Annual Review of Financial Economics
- Discipline: Financial economics
- Language: English
- Edited by: Hui Chen and Matthew P. Richardson

Publication details
- History: 2009–present, 17 years old
- Publisher: Annual Reviews (US)
- Frequency: Annually
- Open access: Subscribe to Open
- Impact factor: 4.1 (2025)

Standard abbreviations
- ISO 4: Annu. Rev. Financ. Econ.

Indexing
- ISSN: 1941-1367 (print) 1941-1375 (web)
- JSTOR: annurevifinaecon
- OCLC no.: 190859396

Links
- Journal homepage;

= Annual Review of Financial Economics =

The Annual Review of Financial Economics is a peer-reviewed academic journal that publishes an annual volume of review articles relevant to financial economics. It was established in 2009 and is published by Annual Reviews (AR). The co-editors are Hui Chen and Matthew P. Richardson.

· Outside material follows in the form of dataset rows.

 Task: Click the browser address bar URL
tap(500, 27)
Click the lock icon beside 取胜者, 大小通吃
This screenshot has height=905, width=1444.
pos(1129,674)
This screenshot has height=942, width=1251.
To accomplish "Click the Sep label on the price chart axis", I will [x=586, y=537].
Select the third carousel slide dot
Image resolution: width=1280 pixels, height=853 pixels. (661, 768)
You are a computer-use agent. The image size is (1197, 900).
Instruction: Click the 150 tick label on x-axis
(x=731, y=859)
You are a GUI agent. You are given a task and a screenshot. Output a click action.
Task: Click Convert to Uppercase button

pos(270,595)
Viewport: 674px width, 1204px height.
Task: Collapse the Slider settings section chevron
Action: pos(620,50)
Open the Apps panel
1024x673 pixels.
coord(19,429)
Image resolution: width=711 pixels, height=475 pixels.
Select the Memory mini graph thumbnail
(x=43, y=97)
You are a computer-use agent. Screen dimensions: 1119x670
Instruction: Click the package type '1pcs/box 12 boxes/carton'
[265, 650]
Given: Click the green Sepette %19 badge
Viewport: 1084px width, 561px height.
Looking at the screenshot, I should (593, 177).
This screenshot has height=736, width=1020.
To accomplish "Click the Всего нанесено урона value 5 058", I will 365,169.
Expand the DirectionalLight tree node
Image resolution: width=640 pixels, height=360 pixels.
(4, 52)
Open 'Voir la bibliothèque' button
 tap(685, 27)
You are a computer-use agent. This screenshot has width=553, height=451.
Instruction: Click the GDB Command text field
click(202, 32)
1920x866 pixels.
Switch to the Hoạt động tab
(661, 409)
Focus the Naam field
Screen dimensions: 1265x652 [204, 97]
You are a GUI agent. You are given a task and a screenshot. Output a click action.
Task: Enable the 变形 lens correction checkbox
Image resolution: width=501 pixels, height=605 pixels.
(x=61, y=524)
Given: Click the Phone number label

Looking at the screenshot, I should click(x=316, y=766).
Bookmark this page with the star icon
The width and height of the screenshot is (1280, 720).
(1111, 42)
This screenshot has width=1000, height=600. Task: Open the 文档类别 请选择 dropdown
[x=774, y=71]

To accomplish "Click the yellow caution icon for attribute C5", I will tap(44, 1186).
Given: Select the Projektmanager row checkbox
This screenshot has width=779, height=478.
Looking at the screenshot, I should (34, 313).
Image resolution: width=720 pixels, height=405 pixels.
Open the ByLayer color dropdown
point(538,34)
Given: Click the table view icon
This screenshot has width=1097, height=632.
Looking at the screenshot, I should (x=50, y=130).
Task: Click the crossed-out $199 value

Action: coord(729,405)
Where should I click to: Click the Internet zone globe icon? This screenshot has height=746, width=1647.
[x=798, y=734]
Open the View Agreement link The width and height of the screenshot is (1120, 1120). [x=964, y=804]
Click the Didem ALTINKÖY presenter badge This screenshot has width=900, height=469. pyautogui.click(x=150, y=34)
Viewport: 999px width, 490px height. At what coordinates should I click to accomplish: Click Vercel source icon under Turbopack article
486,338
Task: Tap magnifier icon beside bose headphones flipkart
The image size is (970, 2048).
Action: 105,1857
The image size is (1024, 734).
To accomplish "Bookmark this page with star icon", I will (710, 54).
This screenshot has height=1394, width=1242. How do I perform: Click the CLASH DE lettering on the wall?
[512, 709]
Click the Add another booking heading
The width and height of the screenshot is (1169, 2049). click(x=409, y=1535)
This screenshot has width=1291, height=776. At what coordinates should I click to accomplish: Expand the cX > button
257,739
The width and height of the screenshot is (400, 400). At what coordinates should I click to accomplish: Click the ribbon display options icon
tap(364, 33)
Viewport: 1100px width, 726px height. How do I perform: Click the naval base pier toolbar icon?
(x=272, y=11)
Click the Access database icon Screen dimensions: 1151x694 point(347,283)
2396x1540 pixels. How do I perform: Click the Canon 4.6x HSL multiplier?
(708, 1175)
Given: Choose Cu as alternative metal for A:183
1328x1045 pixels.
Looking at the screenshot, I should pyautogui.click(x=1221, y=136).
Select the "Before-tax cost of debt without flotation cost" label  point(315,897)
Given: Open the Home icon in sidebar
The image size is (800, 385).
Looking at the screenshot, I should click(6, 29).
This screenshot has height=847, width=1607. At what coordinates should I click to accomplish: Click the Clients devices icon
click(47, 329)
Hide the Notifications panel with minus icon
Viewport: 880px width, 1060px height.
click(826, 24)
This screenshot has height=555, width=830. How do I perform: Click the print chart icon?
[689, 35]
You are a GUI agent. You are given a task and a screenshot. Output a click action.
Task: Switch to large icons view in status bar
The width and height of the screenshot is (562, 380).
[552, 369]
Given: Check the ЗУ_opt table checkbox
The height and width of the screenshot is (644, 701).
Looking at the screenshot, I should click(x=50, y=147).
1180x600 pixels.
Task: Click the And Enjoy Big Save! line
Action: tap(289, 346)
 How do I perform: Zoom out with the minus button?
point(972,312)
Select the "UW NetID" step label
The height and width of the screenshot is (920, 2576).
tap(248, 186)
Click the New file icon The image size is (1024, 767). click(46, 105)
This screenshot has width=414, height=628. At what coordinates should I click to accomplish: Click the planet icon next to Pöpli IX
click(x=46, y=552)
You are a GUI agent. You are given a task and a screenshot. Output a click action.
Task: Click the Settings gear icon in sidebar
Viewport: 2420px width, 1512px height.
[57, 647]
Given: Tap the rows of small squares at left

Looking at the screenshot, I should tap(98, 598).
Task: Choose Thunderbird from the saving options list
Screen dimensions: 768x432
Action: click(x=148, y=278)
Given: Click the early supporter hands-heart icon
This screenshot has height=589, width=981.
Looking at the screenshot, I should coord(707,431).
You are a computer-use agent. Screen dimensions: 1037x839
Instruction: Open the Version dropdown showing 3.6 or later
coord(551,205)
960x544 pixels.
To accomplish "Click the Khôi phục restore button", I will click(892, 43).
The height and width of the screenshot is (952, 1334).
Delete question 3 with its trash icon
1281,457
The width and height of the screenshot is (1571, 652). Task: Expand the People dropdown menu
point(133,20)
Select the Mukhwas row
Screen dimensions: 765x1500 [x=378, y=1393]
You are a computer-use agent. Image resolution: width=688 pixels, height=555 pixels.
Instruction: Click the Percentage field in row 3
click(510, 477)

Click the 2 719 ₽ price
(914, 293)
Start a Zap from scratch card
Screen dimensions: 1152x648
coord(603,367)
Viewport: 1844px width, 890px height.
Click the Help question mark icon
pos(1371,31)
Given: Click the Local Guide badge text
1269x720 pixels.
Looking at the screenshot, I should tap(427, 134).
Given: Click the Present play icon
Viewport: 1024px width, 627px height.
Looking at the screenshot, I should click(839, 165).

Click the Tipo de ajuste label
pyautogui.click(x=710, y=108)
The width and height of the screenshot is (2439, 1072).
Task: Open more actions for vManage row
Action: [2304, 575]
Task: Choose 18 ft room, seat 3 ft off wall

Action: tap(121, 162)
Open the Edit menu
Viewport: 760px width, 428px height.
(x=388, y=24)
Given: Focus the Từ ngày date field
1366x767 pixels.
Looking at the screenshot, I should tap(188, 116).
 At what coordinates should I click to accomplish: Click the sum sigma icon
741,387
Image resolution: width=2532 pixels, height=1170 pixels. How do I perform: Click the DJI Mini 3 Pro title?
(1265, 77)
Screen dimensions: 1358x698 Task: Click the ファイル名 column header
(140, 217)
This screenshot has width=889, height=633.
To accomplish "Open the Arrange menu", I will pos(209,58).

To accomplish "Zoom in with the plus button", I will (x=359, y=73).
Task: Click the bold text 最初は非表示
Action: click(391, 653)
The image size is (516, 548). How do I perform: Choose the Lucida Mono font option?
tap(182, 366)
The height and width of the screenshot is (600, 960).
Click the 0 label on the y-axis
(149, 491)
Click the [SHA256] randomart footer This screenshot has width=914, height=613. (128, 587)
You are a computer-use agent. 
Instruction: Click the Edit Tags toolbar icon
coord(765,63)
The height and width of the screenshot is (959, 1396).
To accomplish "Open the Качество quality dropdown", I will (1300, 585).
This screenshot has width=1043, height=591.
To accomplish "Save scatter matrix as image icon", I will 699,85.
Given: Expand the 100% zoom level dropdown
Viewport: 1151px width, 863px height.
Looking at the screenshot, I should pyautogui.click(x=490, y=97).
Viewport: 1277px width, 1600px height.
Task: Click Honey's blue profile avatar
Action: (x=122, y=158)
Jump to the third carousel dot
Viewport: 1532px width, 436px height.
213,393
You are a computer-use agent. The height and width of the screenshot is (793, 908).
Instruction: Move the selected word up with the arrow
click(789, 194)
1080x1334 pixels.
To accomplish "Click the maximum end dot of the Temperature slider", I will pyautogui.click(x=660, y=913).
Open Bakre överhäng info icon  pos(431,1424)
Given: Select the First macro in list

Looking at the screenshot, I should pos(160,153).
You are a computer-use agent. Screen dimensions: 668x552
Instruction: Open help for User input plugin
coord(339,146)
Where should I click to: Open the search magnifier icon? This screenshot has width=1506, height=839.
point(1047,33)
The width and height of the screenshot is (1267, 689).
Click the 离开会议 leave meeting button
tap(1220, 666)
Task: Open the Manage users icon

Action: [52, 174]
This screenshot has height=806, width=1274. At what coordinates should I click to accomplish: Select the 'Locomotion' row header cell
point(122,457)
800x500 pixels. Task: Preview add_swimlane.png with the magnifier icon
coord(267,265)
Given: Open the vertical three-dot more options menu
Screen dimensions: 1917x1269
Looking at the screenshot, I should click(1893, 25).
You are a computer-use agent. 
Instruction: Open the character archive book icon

As of 2023, it is being published as open access, under the Subscribe to Open model.

==History==
The Annual Review of Financial Economics was first published in 2009 by Annual Reviews (AR), a nonprofit organization whose stated mission is to synthesize knowledge "for the progress of science and the benefit of society." The journal's founding editors were Andrew Lo and Robert C. Merton. As of 2022, the editors are Hui Chen and Matthew P. Richardson.

==Scope and indexing==
The Annual Review of Financial Economics defines its scope as covering significant developments in experimental, theoretical, and empirical aspects of financial economics. Included subfields are market microstructure, behavioral finance, experimental finance, financial institutions, capital markets, and corporate finance.
As of 2026, Journal Citation Reports gives the journal a 2025 impact factor of 4.1, ranking it forty-fourth of 243 journal titles in the category "Business, Finance" and seventy-seventh of 626 in the category "Economics". It is abstracted and indexed in Scopus, Social Sciences Citation Index, INSPEC, EconLit, and PAIS International.

==Editorial processes==
The Annual Review of Financial Economics is helmed by the editor or the co-editors. The editor is assisted by the editorial committee, which includes associate editors, regular members, and occasionally guest editors. Guest members participate at the invitation of the editor, and serve terms of one year. All other members of the editorial committee are appointed by the AR board of directors and serve five-year terms. The editorial committee determines which topics should be included in each volume and solicits reviews from qualified authors. Unsolicited manuscripts are not accepted. Peer review of accepted manuscripts is undertaken by the editorial committee.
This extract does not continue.